Experiências de quase-vida

Experiências de quase-vida

Pereira Filho

21.08.2011

A primeira vez que provei da morte foi em 1989. Era pré-adolescente. Na minha imaginação, nas minhas lembranças remotas era um domingo, porém verificando o calendário era um dia de semana. Fomos surpreendidos por um tio que batia à porta de nossa casa para dar a notícia. Era bem cedo, talvez seis da manhã. Perdia um tio vitimado pela leucemia, aos trinta e cinco anos, ainda jovem, vigoroso. Minha mãe chorava muito.

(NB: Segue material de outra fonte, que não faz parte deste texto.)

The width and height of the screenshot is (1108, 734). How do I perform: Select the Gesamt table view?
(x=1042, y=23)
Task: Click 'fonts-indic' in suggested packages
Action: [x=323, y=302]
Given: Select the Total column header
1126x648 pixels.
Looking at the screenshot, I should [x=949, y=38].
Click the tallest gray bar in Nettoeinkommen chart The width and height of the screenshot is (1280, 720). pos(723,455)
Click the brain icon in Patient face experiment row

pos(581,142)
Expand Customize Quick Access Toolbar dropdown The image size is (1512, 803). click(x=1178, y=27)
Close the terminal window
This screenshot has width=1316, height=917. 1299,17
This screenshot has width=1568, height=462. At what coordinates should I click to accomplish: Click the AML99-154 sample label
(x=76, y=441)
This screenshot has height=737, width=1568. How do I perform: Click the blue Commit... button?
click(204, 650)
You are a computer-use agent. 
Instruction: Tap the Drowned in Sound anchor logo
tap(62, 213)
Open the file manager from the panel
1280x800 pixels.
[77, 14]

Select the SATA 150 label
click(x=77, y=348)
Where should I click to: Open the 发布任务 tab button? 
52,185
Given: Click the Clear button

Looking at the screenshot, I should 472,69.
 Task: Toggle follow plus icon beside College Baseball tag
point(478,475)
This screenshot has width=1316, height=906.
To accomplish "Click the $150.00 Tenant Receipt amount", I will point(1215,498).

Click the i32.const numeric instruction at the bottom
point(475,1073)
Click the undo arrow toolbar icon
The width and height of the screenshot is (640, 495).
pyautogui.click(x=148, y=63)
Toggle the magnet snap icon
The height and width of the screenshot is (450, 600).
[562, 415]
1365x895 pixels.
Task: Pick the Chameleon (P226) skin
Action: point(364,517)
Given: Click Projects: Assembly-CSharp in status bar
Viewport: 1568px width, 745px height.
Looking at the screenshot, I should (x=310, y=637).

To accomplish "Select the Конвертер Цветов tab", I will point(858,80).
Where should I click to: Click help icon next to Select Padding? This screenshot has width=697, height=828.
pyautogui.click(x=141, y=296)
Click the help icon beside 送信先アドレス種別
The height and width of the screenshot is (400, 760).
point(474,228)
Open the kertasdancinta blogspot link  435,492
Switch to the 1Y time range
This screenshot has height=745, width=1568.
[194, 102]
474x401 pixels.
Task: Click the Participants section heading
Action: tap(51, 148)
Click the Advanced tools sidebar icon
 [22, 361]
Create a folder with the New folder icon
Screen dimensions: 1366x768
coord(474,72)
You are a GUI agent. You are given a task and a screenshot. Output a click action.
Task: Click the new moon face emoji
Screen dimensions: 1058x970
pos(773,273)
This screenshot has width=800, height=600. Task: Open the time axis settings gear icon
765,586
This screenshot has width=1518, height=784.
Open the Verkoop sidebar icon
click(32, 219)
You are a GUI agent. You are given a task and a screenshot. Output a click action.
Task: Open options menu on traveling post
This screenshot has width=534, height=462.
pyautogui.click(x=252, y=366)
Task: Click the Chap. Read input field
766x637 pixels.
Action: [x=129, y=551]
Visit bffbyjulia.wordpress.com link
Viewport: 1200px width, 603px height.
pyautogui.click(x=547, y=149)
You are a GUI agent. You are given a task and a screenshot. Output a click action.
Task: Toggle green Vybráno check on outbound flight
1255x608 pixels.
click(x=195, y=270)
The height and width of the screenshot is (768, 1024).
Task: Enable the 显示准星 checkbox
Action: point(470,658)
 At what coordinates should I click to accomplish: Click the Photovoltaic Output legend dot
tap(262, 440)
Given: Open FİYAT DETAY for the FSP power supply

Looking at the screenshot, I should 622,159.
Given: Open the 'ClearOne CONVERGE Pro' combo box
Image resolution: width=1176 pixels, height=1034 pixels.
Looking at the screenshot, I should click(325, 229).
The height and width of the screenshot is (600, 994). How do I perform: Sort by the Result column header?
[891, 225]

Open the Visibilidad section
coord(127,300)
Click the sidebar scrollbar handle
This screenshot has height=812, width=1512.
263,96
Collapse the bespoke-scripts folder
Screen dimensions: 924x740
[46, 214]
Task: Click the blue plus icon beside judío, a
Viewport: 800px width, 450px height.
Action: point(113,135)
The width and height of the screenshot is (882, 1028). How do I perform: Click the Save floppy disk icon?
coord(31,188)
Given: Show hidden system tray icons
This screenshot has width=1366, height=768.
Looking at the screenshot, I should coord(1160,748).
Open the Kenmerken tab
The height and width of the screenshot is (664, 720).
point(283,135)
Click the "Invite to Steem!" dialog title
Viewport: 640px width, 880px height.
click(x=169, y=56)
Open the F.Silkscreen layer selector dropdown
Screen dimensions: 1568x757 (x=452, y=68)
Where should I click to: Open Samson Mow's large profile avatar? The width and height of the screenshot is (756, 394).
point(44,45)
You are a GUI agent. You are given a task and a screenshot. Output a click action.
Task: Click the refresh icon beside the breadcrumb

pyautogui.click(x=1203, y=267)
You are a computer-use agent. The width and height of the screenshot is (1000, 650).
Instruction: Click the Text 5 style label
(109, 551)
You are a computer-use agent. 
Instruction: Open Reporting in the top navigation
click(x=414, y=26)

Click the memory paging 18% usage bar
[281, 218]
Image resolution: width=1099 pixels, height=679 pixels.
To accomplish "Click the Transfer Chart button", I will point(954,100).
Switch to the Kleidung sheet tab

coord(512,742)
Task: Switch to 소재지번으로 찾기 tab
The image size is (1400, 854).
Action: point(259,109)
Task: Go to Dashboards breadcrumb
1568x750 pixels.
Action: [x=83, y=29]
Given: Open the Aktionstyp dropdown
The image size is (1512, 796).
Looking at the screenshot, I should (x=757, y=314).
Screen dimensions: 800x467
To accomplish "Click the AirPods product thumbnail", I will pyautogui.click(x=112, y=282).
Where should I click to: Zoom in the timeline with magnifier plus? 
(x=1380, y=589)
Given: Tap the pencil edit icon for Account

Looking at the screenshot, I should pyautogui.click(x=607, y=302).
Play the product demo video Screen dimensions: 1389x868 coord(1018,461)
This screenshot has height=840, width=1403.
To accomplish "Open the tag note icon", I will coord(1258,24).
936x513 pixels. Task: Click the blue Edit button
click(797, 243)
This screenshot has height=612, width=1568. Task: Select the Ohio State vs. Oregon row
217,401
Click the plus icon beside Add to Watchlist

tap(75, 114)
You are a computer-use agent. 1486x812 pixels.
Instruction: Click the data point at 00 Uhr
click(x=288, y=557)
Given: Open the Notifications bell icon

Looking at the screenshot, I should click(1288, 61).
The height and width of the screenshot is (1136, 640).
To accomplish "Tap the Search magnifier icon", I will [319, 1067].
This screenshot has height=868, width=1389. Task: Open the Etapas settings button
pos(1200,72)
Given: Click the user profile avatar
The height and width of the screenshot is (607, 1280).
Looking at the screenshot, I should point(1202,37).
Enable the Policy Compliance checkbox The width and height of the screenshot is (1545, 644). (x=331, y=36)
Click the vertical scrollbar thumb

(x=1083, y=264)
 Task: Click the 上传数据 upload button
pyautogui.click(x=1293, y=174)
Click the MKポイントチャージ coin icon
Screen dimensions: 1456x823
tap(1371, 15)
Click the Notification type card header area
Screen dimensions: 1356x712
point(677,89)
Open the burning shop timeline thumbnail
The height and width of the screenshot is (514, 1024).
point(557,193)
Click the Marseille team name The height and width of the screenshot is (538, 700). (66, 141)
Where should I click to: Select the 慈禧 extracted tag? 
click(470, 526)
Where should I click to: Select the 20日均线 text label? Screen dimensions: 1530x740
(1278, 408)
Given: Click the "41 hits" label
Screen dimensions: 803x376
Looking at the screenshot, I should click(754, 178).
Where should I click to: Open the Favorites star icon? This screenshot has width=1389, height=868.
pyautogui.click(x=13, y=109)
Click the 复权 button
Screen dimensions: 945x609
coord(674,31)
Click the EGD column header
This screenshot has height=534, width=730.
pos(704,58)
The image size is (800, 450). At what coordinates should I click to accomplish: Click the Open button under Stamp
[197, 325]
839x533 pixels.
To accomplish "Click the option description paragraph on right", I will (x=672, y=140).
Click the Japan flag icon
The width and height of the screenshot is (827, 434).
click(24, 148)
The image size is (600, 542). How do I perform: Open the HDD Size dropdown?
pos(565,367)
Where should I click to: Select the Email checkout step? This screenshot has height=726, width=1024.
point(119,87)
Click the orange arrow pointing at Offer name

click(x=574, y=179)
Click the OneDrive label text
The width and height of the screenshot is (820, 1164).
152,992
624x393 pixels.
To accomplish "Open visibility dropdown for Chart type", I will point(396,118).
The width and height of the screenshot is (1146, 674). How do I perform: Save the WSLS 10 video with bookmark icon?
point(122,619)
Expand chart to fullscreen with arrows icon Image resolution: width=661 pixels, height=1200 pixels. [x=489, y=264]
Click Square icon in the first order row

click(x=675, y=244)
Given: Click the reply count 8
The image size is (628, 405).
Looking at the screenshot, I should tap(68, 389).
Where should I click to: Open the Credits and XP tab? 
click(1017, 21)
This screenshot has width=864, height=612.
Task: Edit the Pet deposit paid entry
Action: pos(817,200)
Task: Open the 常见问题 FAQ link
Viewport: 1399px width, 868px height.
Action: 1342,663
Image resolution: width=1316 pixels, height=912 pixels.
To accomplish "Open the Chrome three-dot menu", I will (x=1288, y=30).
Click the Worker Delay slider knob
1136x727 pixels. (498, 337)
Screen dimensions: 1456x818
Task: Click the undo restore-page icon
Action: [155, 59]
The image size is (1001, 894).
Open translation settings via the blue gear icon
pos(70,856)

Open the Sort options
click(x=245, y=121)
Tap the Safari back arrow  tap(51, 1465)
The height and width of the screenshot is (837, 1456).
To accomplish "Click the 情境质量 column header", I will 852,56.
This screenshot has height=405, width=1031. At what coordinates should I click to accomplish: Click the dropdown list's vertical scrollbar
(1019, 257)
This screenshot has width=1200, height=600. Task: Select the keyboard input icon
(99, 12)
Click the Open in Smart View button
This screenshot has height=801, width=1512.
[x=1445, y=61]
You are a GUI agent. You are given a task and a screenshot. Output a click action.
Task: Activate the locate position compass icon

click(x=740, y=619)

Nove meses depois perdia meu avô materno. Câncer no estômago. Morte esperada. Novamente a morte vem acompanhada pelo choro de minha mãe, subindo as escadas com os olhos marejados e olhar solitário. Uma família grande começava a se desfazer. Lei da vida, as gerações se renovam.

“A maior de minha sorte é não precisar chorar a própria morte”. Li ou ouvi em algum lugar mas não recordo do autor. É um anônimo, caminhante como eu.

É que por mais que você queira, não é fácil associar morte e vida. Difícil ainda é chamá-la de amiga. Como posso ter amizade com alguém que cortará definitivamente todas as minhas possibilidades de felicidade? E a esperança que tenho, não vou ter com o objeto que a alimentava? Pra quê então tudo isso, se chegou a hora de partir?

Khalil Gibran escreveu, no seu O Profeta:

“É somente quando beberdes do rio do silêncio que podereis realmente cantar.

É somente quando atingirdes o cume da montanha que começareis a subir.

É quando a terra reivindicar vossos membros que podereis verdadeiramente dançar”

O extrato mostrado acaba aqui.